*EXERCISE TASK*
Return each line of the records below that contains the word "height".

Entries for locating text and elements

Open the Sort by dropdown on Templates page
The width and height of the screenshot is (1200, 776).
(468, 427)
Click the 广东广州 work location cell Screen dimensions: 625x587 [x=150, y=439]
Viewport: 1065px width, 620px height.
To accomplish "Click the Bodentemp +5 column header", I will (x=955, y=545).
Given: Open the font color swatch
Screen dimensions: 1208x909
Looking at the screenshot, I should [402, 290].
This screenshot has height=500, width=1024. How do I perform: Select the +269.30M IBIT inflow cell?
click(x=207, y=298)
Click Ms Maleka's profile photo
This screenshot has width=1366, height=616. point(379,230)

...

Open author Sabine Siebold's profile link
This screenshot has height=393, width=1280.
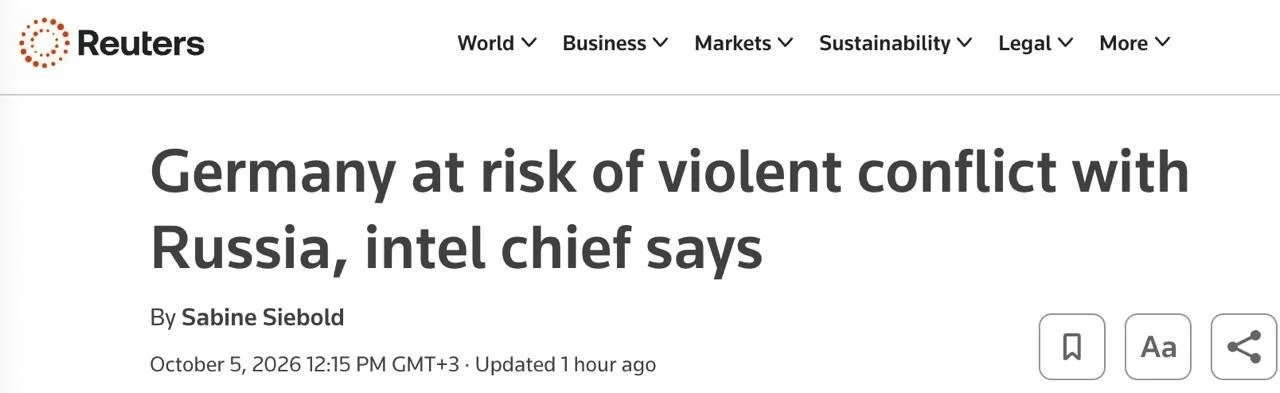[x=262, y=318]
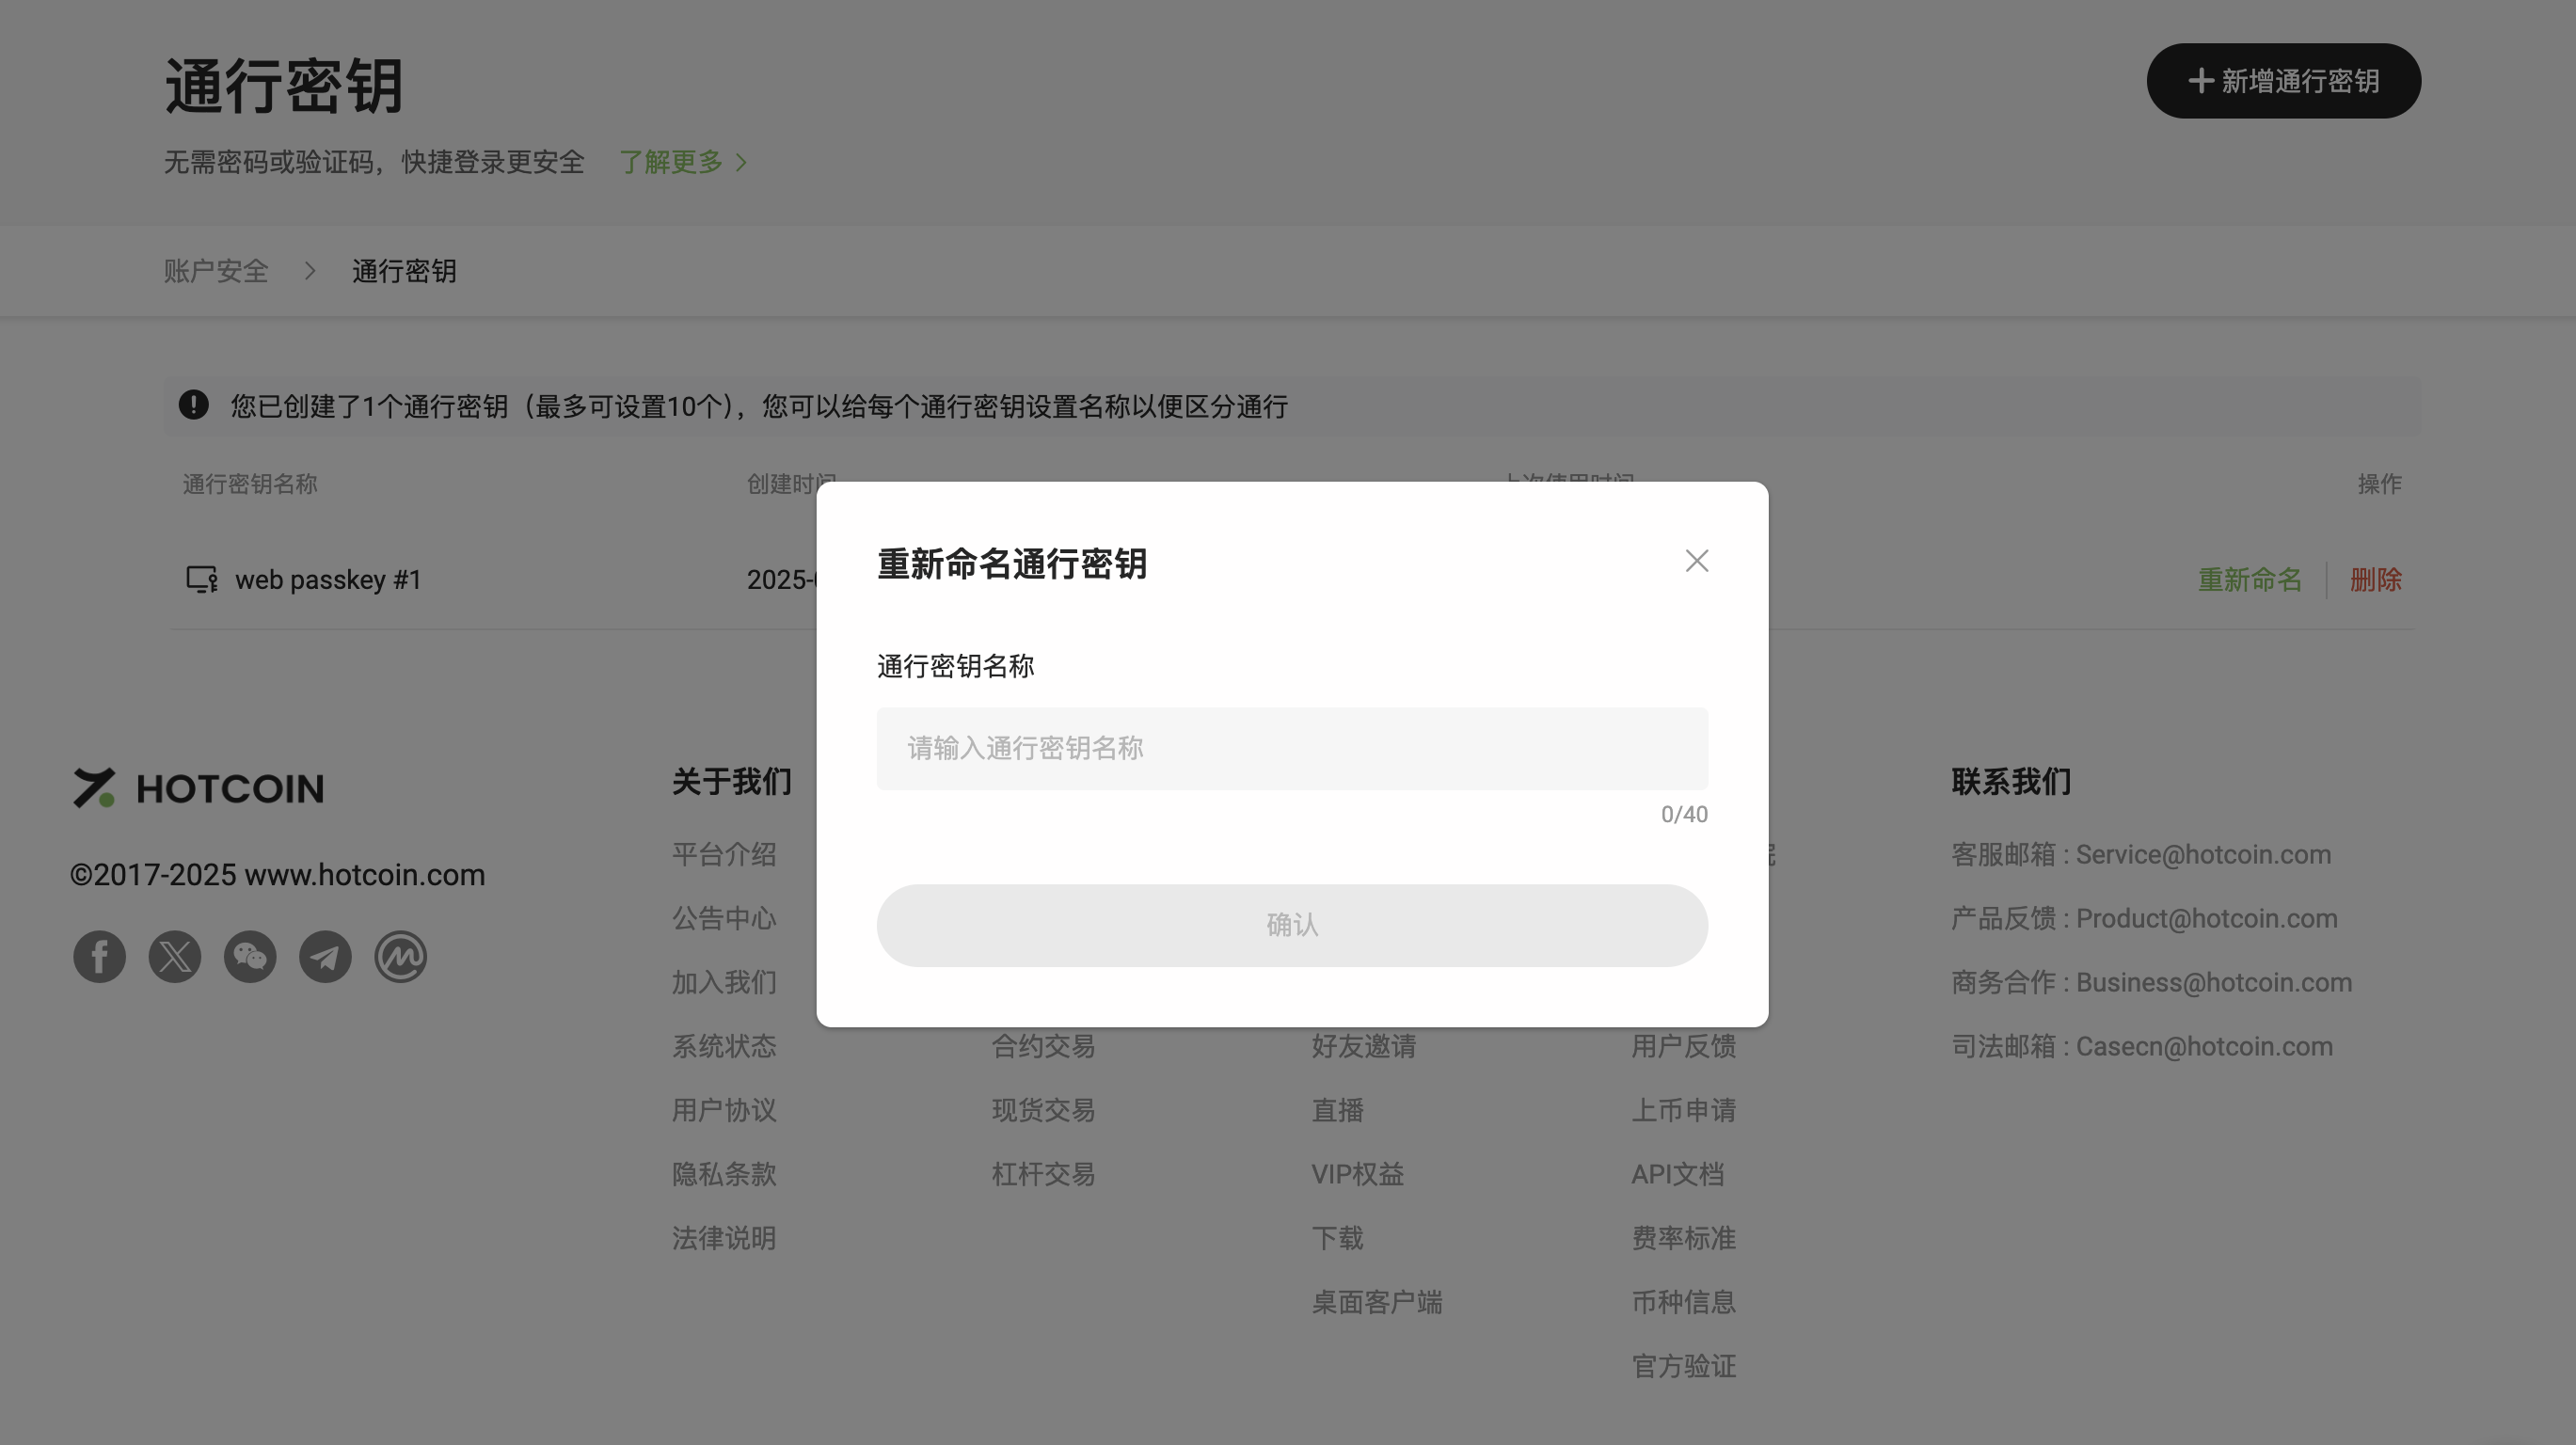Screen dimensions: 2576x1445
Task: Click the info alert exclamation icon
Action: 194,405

*FULL SOLUTION*
The width and height of the screenshot is (1200, 776).
Viewport: 1065px width, 620px height.
This screenshot has height=500, width=1024. How do I perform: Select the +269.30M IBIT inflow cell?
This screenshot has width=1366, height=616. point(379,230)
This screenshot has height=393, width=1280.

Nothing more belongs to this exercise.